Seberapa banyak orang yang mengindahkan label pada makanan dan minuman? hanya segelintir orang yang benar-benar tergerak untuk membaca label kandungan gizi pada makanan dan minuman.
Sebuah label hanyalah formalitas. Kegunaan label pada makanan dan minuman sebatas regulasi. Pada kenyataannya, orang akan tetap membeli barang yang sudah terekam di otak mereka.
Sedikit dari kita yang memahami jika otak merekam makanan dan minuman yang rutin kita konsumsi. Indra penciuman dan perasa menjadi gerbang data bagi otak manusia.
Kita tergerak untuk membeli makanan yang sama karena otak mengirim sinyal pada anggota tubuh. Itulah alasannya mengapa rasa manis berlebih atau bau yang khas memberi kesan berbeda dan terekam kuat pada memori di otak.
Jika anda pernah masuk ke toko roti ternama seperti, katakanlah, Rotiboy atau lainnya, bau khas roti yang baru siap dipanggang sangat terasa di indra penciuman. Tanpa kita sadari, bau roti melekat kuat di otak kita.
Sama halnya seperti rasa manis yang dicicipi lidah. Pertama kali mencoba terasa begitu nikmat, seterusnya otak akan memerintahkan untuk mencobanya lagi dan lagi.
Makanya, gula memberi efek sama pada otak seperti narkoba. Terlalu banyak konsumsi gula membuat orang 'candu' pada makanan manis seperti donat, es krim, dan beberapa lainnya. Efek lainnya adalah munculnya rasa malas.
Orang yang sering mengkonsumsi makanan dan minuman bergula atau berpemanis condong minim bergerak. Tidak percaya? silahkan liat fenomena tersebut di sekitar kita. Akhirnya, pankreas harus bekerja ekstra untuk memproduksi insulin.

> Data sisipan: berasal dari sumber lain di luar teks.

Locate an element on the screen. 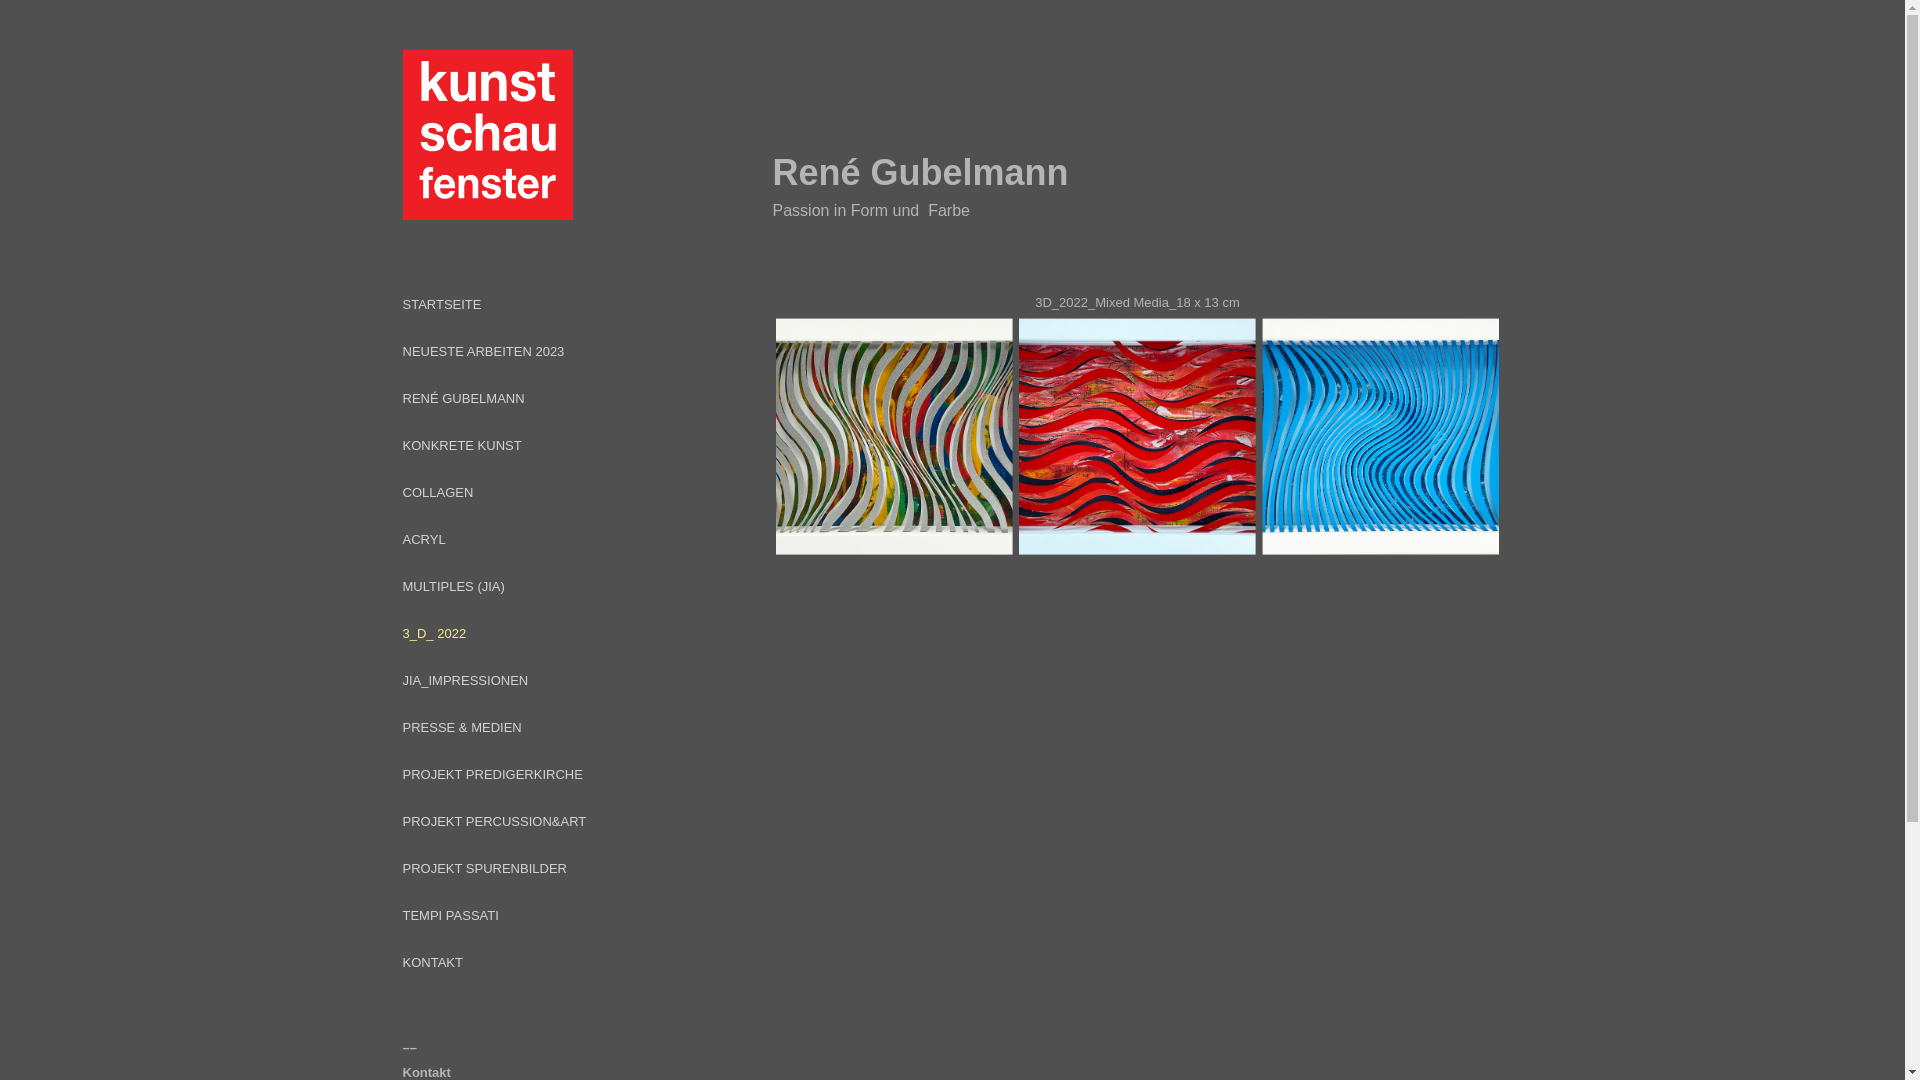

Bukan hal baru jika penyakit diabetes menyerang anak-anak. Konsumsi minuman kemasan dengan pemanis buatan sudah melampaui batas normal. Ditambah gaya hidup konsumtif dan malas bergerak, terbentuklah sel kanker.
Label Kandungan Gula
Bagi saya pribadi, menyertakan label kandungan gula di kemasan minuman tidak menawarkan solusi jangka panjang. Masalah utamanya ada pada kesadaran tentang hidup sehat. Edukasi tentang perilaku hidup sehat masih sangat dangkal.